A lot of history records the fact that such people have gotten into important positions.  The whole Dark Ages was a period in which those people got into leadership positions in governments on a large-scale basis and there was a tremendous amount of warfare and suffering during those times.  I think the whole Renaissance has been an effort to move away from that kind of leadership.  I think the effort to put together the Constitution of the United States, which I discuss at some length in the book, was a effort to create a government that can protect itself against such kind of leadership. Making it... by balancing the power and not getting power concentrated in any one office is a way of avoiding that kind of leadership. 

So it’s come up throughout history and that is thoroughly discussed and we see it not only, obviously, in business, we can name and do name prominent leaders in business who are highly suspect of having that feature.

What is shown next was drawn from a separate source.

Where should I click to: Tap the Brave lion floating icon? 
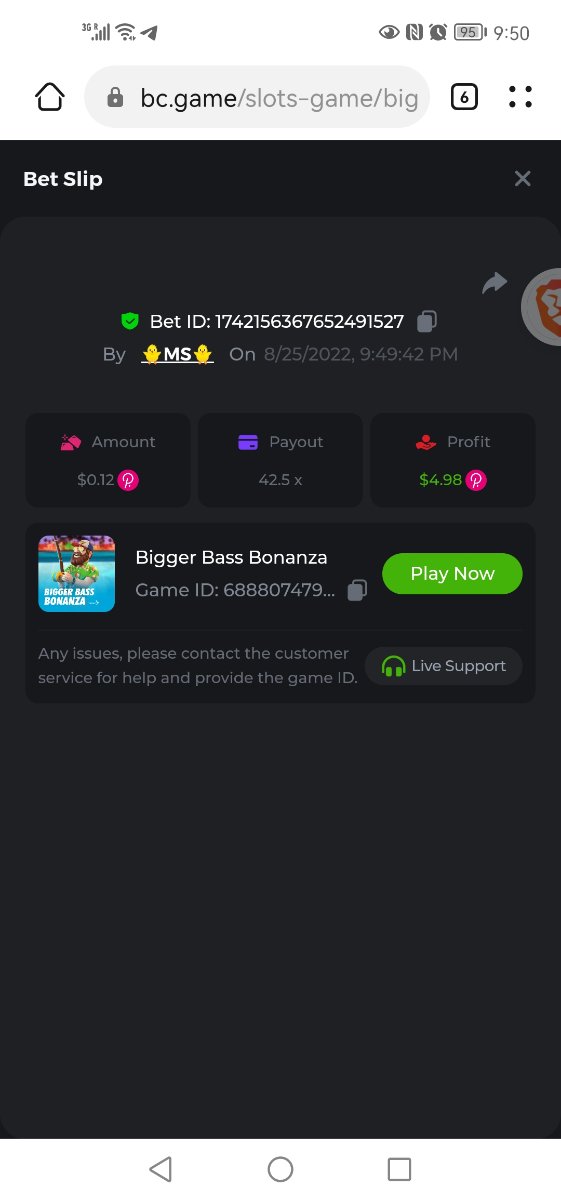(x=542, y=307)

But the point is, they do get into some of those roles and... For instance, take the scandal in Wall Street with the crash in the market and the resulting worldwide depression.  I discussed that in a chapter which I come out with a fairly bold statement which is still not the way in which the government is defining what happened.  There were a few, there didn’t have to be many, and they didn’t necessarily didn’t have to be all CEOs of the big banks who saw the opportunity to buy up subprime mortgages—which were really written without much interest in whether they recipient could repay them and so were subject to a lot of foreclosures—but the banks that wrote them knew they could instantly sell them to the Wall Street banks because they were collecting these mortgages wholesale so they could slice and dice them up into a sort of a mysterious packages and sell them as Triple-A bonds certified by the grading agencies, and collect 100% on the dollar for those bonds to people who were trustees of pension funds and endowments, and we sitting in responsibility to make those investments in bonds, by law they had to do it so those bonds looked pretty good to them.  They didn’t realize that the bonds were probably... they were phony.  They were really worth maybe only 50% of their face value at the moment they bought them.   And that was the con, the absolute fraud that was pulled off.  And we still don’t have a clear understanding by the public or even by the Department of Justice that that is what happened, and we should be prosecuting those people and getting the evidence out that will prove that those are criminal actions. 

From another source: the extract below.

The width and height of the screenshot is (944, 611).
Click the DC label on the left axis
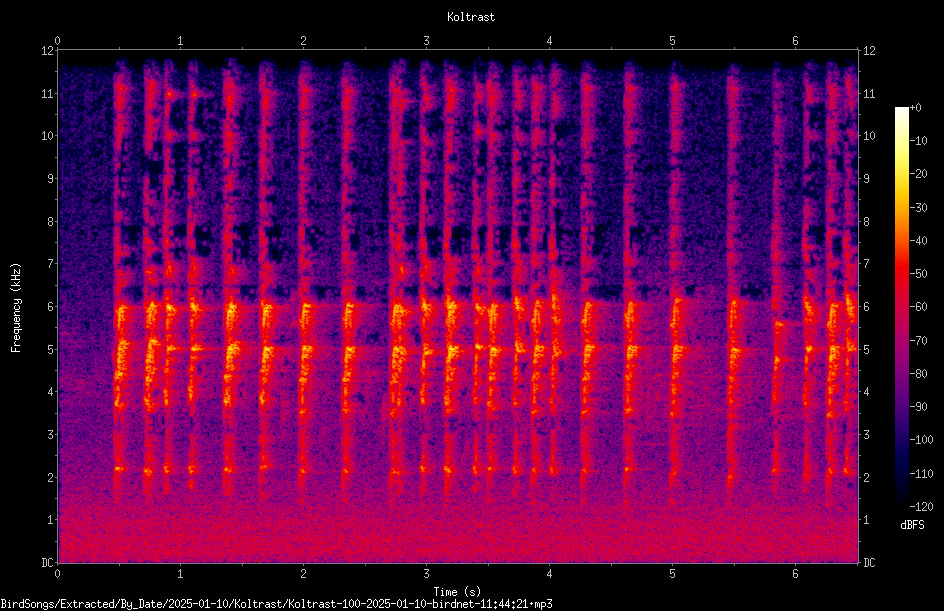coord(48,563)
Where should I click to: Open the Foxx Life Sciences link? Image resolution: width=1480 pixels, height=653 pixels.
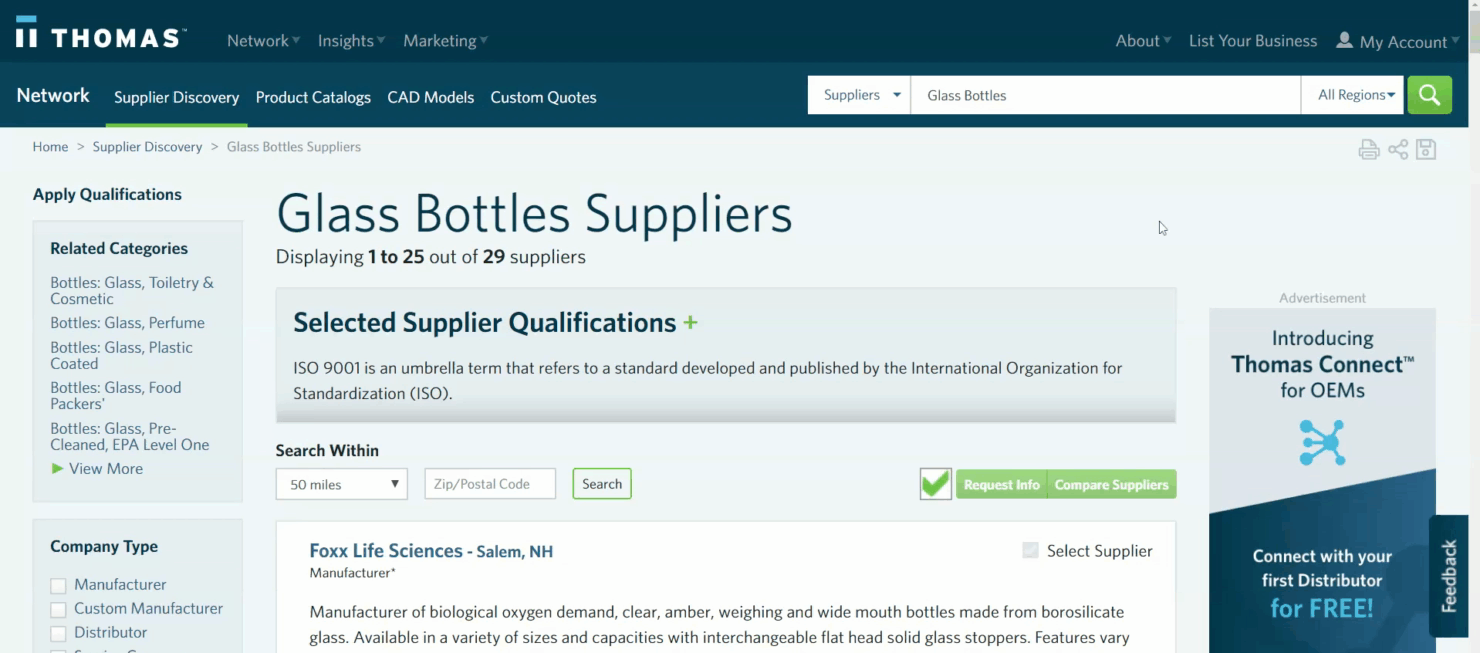pyautogui.click(x=385, y=550)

Question: What would we do if genetics could pinpoint someone as a psychopath?

Paul Lawrence:  Well, obviously, that’s an extremely difficult question.  It’s going to raise a lot of moral questions.  What do we do with people that are positively identified by DNA of being psychopathic types?  And these are characteristics that they didn’t ask for, they didn’t choose them, they were simply an accident of birth, yet nevertheless makes them a hazard to other people that they have to find some what to protect themselves from, somewhat to constrain people, so they can’t do things like Hitler did to so many people in the world. 

Well, you know, I don’t have all the answers to that.  I have thought about it, a lot of people thought about it.  I think, you know, it is one possibility when you’re considering candidates for a powerful position and considering who is going to get a job, you can say, "Well, maybe we ought to test them and see that they get a license, so that they’re qualified," the way we do with people that are going to be airline pilots or the people that are going to be a number of professional roles like doctors and lawyers and so forth—they have to produce a test for being licensed for those roles.  Well, if it’s a powerful role, we could say that part of the licensing process is to test your DNA to see whether or not you’re, you know, an innate psychopath because we do not want such people in such power positions. "You’ve got to go find something else to do in this world besides that because we cannot... we cannot trust you with that kind of power.  "

As just one idea.  I don’t say it’s the answer, I think we’ve got to think of a lot of ideas and put our minds to work on it.